Seventy two minutes have passed and Pat from Clacton admits to me that she might soon start to think about the jacket potato she’ll be having for her tea.  Oxford have adopted a more spoiling approach to the game this half although only their  Marcus Browne and Town’s Luke ‘Garbo’ Garbutt have seen Mr Oldham’s yellow card, and  Ipswich  now begin to vent their frustration with some pointless fouls.  Pat and I look forward to the announcement of today’s attendance which we will soon learn is 19,367; the nearest in the guess the crowd competition on the Clacton coach is Calum with 19,476.  Pat is disappointed again that no one’s pet cat or fish has won the prize.

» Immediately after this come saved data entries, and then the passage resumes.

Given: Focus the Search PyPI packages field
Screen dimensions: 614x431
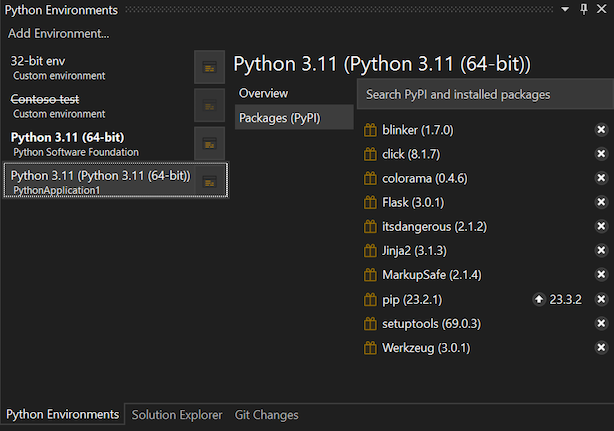Looking at the screenshot, I should coord(485,95).
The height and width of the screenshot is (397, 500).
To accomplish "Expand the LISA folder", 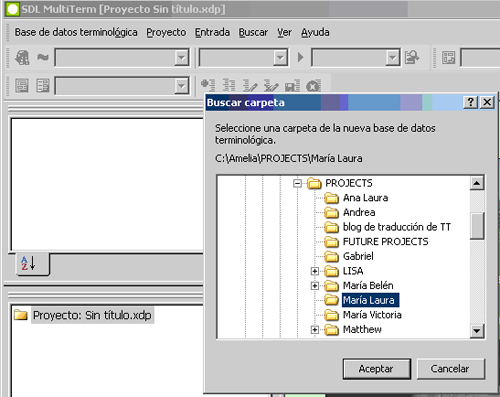I will [314, 271].
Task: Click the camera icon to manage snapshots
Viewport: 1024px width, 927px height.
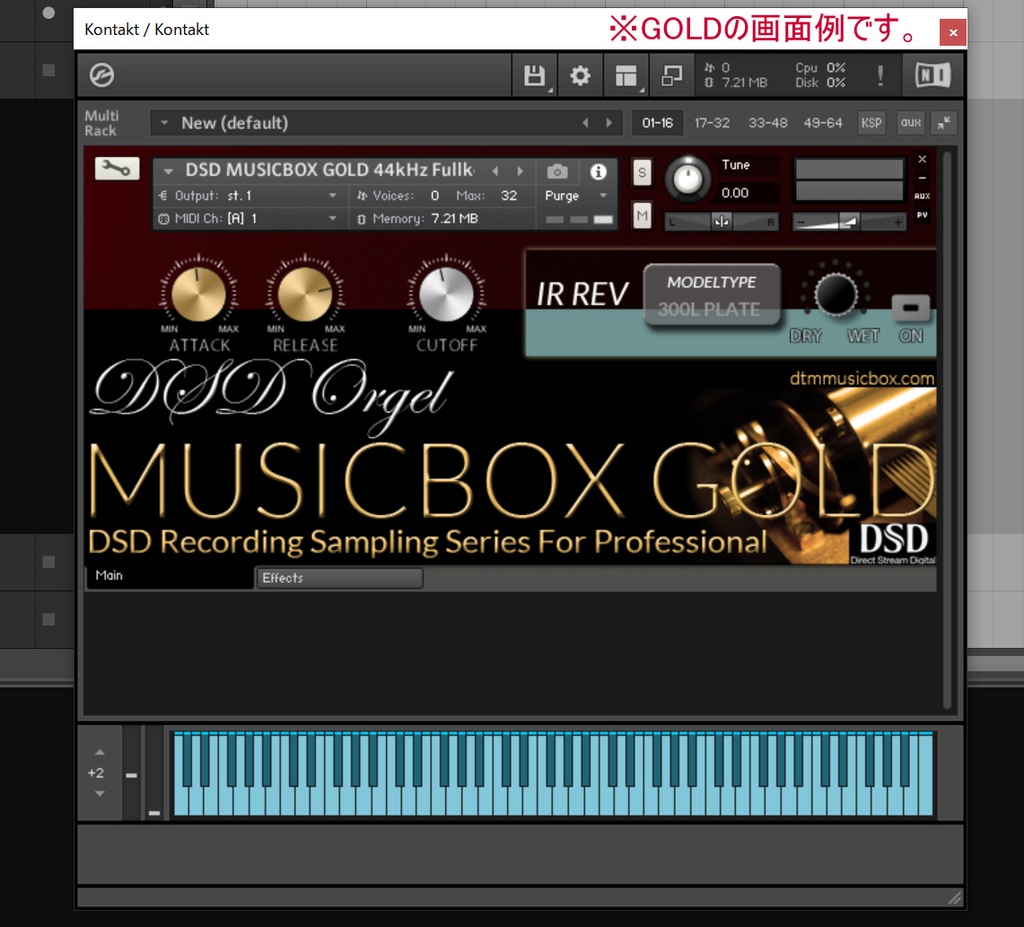Action: click(557, 171)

The old dears who now sit in front of me but used to sit behind me leave early; I tell them I will let them know all about the goals they are going to miss. The bloke behind me leaves.  Ipswich’s Kayden Jackson leaves at the request of Mr Oldham after he is apparently spotted stamping on an Oxford player and is shown Mr Oldham’s red card.  There is a melee down by the corner flag in front of the Oxford supporters which could have been avoided if Mr Oldham had acted more decisively and given a free-kick to Ipswich instead of Oxford and  Town’s Luke Woolfenden is booked before the game stutters to a halt and the final whistle sounds. 

 I’d like to say that Luke Chambers either accidentally or ironically produces his trademark fist pump, but he doesn’t and instead the crowd dejectedly melts away into the night, apart that is from those who stay to boo.  Ipswich drop to eighth in the third division table which means they will be happy to meet any club at all  in the play-offs.